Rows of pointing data

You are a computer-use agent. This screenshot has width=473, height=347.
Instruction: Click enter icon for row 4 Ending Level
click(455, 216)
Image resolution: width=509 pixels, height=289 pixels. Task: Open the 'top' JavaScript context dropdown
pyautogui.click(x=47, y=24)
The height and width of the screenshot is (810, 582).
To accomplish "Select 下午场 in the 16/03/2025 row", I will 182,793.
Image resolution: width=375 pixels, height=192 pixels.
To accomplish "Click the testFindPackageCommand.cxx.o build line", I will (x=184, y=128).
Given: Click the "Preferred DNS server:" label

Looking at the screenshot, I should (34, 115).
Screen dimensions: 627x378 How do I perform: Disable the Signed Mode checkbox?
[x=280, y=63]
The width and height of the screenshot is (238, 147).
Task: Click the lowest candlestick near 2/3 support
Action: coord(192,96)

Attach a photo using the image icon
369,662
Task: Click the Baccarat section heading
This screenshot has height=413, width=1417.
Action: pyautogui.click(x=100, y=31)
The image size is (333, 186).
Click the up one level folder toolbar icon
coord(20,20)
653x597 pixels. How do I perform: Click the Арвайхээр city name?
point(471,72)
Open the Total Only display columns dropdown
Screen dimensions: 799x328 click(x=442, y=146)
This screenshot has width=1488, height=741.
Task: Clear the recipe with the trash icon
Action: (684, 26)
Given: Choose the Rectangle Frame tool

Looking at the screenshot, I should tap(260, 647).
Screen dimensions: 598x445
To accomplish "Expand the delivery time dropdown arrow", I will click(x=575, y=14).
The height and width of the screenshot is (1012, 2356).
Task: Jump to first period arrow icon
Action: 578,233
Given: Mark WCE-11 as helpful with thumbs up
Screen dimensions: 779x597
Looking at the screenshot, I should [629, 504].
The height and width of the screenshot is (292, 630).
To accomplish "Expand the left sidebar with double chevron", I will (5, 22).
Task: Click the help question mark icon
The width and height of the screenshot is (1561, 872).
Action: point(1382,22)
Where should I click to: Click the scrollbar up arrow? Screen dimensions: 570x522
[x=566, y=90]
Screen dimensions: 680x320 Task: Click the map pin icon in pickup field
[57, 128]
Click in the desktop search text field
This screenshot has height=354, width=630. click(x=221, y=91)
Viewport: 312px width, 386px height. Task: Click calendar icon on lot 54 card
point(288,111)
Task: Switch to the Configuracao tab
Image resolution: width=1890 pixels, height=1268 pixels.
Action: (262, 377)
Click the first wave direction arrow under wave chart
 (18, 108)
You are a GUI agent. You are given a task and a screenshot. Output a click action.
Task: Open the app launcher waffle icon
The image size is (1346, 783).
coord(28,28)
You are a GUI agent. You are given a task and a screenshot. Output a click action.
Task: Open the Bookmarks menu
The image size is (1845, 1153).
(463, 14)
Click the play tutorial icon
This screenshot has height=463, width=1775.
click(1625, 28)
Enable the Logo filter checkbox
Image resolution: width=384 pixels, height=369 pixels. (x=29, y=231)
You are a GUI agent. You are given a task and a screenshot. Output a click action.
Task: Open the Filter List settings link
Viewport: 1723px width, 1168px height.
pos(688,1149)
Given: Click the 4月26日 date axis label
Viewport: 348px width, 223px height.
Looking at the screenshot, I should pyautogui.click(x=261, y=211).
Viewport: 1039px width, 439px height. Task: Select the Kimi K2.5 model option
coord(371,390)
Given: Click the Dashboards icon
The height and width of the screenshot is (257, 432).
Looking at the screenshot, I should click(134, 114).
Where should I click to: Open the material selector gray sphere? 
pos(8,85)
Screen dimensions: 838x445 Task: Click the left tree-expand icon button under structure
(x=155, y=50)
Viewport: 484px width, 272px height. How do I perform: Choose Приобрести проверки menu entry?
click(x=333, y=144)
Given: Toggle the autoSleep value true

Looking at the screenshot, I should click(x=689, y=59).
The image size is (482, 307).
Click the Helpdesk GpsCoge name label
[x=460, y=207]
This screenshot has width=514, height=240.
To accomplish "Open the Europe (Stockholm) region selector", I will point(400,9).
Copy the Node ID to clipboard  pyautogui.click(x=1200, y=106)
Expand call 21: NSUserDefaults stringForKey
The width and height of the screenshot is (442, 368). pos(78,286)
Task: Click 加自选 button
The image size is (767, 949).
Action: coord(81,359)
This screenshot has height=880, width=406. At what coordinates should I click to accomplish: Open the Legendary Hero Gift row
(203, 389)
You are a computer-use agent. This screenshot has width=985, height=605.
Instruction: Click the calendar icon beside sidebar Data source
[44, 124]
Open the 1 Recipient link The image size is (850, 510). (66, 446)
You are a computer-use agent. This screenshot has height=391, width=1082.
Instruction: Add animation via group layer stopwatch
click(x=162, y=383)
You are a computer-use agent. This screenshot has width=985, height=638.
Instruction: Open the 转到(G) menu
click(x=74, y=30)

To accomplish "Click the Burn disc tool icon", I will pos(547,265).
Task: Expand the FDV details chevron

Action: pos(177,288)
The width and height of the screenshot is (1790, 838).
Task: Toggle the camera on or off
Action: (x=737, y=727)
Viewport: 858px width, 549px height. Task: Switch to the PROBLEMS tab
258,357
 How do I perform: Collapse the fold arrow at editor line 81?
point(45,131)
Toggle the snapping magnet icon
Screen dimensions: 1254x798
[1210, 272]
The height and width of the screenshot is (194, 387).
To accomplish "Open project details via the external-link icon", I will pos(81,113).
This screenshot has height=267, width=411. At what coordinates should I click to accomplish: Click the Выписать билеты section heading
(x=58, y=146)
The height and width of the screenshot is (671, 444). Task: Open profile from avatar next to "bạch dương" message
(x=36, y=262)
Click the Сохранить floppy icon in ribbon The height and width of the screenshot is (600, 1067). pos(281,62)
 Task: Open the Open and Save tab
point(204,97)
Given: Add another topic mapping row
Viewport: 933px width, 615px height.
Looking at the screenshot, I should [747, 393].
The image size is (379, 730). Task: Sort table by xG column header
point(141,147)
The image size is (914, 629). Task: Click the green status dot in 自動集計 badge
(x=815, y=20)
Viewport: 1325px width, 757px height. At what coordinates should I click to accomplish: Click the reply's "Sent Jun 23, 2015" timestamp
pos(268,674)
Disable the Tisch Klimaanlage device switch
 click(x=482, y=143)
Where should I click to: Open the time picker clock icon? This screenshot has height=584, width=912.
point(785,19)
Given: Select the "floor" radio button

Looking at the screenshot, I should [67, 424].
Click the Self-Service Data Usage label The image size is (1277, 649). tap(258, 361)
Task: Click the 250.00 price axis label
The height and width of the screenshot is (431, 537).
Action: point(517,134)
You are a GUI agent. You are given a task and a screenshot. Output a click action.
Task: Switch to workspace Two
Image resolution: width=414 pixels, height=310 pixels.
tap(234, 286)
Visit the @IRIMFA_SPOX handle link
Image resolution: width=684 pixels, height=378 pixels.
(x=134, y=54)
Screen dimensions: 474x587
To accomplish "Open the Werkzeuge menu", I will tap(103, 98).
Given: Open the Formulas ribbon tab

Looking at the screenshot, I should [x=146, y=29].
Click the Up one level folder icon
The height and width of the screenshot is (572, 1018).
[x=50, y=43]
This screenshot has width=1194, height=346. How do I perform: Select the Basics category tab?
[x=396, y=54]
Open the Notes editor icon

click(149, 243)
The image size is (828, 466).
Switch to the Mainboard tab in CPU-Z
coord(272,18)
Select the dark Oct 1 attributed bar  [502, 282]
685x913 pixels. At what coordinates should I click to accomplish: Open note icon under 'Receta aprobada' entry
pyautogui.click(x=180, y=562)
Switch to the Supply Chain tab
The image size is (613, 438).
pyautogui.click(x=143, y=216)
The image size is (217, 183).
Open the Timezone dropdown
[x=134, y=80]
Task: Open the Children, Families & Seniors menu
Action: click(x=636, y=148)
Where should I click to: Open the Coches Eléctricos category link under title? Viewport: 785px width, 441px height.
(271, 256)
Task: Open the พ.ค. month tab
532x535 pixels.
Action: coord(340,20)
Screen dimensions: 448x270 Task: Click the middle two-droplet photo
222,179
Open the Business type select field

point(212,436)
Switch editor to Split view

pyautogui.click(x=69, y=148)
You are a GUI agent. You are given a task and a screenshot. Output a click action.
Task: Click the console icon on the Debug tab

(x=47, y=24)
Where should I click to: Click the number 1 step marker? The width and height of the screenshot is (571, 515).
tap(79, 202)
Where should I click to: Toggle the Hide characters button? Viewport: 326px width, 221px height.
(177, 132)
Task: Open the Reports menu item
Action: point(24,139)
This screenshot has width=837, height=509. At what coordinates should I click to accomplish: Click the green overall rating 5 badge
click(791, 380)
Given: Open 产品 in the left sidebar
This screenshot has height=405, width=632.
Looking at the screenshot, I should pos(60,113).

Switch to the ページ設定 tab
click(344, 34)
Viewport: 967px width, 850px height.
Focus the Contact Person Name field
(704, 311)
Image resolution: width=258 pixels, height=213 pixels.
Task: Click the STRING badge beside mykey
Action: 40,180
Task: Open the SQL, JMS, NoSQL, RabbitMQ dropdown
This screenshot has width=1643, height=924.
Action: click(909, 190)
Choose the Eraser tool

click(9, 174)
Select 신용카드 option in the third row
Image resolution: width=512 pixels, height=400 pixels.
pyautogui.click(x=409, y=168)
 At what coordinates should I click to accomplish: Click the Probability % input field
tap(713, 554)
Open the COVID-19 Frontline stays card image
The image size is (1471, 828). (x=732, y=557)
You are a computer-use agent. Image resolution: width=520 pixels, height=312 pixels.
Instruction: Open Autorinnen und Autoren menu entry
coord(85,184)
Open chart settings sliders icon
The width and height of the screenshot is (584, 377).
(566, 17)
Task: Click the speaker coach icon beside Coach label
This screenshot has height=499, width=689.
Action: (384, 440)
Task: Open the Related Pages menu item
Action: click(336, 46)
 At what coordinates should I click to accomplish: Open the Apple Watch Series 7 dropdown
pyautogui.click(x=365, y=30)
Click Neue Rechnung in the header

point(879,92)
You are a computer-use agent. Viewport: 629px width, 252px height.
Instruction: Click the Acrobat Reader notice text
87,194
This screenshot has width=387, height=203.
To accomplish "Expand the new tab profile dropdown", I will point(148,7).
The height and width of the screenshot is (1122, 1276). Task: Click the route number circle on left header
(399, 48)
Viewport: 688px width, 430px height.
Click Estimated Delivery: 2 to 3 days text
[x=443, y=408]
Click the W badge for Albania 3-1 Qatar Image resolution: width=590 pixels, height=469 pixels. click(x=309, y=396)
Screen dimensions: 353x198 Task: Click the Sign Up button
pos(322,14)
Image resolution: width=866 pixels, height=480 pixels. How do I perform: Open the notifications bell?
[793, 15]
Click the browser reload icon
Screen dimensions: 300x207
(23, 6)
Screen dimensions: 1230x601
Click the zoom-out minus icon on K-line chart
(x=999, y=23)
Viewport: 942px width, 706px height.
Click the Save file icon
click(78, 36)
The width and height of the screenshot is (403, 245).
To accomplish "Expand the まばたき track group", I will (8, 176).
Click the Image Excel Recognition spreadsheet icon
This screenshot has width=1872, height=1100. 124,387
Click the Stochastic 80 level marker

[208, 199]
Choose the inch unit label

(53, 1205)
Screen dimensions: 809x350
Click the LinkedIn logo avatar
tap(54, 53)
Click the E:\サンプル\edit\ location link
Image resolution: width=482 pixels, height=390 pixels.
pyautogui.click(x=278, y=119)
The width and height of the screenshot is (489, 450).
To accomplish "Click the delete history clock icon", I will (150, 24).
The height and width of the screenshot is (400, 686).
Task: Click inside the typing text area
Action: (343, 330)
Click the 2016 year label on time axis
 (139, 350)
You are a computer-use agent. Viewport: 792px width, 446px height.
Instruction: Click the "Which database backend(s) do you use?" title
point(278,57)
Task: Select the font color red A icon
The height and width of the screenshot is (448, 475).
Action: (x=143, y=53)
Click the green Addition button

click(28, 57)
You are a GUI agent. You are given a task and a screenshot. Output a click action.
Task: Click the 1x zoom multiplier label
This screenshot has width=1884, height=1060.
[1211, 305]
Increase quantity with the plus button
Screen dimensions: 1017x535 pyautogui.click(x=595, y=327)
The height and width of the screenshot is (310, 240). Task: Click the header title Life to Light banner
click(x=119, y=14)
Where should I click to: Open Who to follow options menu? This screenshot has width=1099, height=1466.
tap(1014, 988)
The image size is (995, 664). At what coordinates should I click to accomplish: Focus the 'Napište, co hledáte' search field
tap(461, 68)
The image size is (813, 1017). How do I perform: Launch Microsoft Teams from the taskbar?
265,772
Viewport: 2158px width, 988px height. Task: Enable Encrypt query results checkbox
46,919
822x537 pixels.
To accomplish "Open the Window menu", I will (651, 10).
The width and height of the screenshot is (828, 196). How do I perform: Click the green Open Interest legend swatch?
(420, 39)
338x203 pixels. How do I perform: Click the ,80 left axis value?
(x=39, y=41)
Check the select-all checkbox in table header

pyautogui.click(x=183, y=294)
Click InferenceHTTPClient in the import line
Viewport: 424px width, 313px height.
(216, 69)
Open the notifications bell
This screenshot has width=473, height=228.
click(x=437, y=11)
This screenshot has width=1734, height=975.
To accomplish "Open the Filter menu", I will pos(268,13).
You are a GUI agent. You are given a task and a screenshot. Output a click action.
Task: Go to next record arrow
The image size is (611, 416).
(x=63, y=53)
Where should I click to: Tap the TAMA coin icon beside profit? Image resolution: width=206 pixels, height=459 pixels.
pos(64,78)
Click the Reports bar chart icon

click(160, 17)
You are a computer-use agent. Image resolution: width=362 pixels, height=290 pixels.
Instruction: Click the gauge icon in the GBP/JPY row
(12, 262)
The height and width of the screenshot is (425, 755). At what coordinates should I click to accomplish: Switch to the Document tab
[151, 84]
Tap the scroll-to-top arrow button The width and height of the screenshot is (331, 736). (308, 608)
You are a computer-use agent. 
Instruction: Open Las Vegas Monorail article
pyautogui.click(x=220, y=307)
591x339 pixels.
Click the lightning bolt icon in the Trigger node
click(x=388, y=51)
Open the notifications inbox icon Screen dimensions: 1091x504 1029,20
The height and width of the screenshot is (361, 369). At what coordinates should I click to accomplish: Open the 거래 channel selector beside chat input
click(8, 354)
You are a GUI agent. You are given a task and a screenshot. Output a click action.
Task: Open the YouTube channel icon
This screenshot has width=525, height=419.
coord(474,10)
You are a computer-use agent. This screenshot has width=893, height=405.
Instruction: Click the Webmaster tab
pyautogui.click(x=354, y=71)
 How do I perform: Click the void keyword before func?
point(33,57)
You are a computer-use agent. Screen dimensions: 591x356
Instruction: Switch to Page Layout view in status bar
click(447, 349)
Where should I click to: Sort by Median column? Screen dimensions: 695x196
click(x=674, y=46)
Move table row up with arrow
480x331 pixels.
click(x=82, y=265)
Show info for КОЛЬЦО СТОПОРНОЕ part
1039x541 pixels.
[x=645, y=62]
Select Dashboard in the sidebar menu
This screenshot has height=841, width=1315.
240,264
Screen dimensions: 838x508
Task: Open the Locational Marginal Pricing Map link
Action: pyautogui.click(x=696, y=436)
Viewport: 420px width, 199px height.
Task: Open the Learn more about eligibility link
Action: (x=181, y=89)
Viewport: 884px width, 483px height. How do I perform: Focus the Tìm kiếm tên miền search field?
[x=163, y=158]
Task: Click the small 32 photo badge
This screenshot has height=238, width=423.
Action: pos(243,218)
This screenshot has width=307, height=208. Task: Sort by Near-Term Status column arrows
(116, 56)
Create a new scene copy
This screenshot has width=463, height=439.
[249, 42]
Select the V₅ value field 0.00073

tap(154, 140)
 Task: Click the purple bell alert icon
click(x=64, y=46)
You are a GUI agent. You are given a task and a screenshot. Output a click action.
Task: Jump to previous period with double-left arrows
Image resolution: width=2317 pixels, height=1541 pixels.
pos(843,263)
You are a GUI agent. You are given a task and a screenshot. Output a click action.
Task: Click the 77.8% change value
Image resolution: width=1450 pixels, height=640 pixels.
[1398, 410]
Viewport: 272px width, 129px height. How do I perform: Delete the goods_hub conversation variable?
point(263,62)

**WHAT IS REQUIRED**: Rewrite the items starting at the line containing "has width=985, height=605." and ending at the line containing "Action: (x=737, y=727)" as a numbered list, leaving out blank lines.

**WRITTEN RESPONSE**:
1. You are a computer-use agent. This screenshot has width=985, height=605.
2. Instruction: Click the calendar icon beside sidebar Data source
3. [44, 124]
4. Open the 1 Recipient link The image size is (850, 510). (66, 446)
5. You are a computer-use agent. This screenshot has height=391, width=1082.
6. Instruction: Add animation via group layer stopwatch
7. click(x=162, y=383)
8. You are a computer-use agent. This screenshot has width=985, height=638.
9. Instruction: Open the 转到(G) menu
10. click(x=74, y=30)
11. To accomplish "Click the Burn disc tool icon", I will pos(547,265).
12. Task: Expand the FDV details chevron
13. Action: pos(177,288)
14. The width and height of the screenshot is (1790, 838).
15. Task: Toggle the camera on or off
16. Action: (x=737, y=727)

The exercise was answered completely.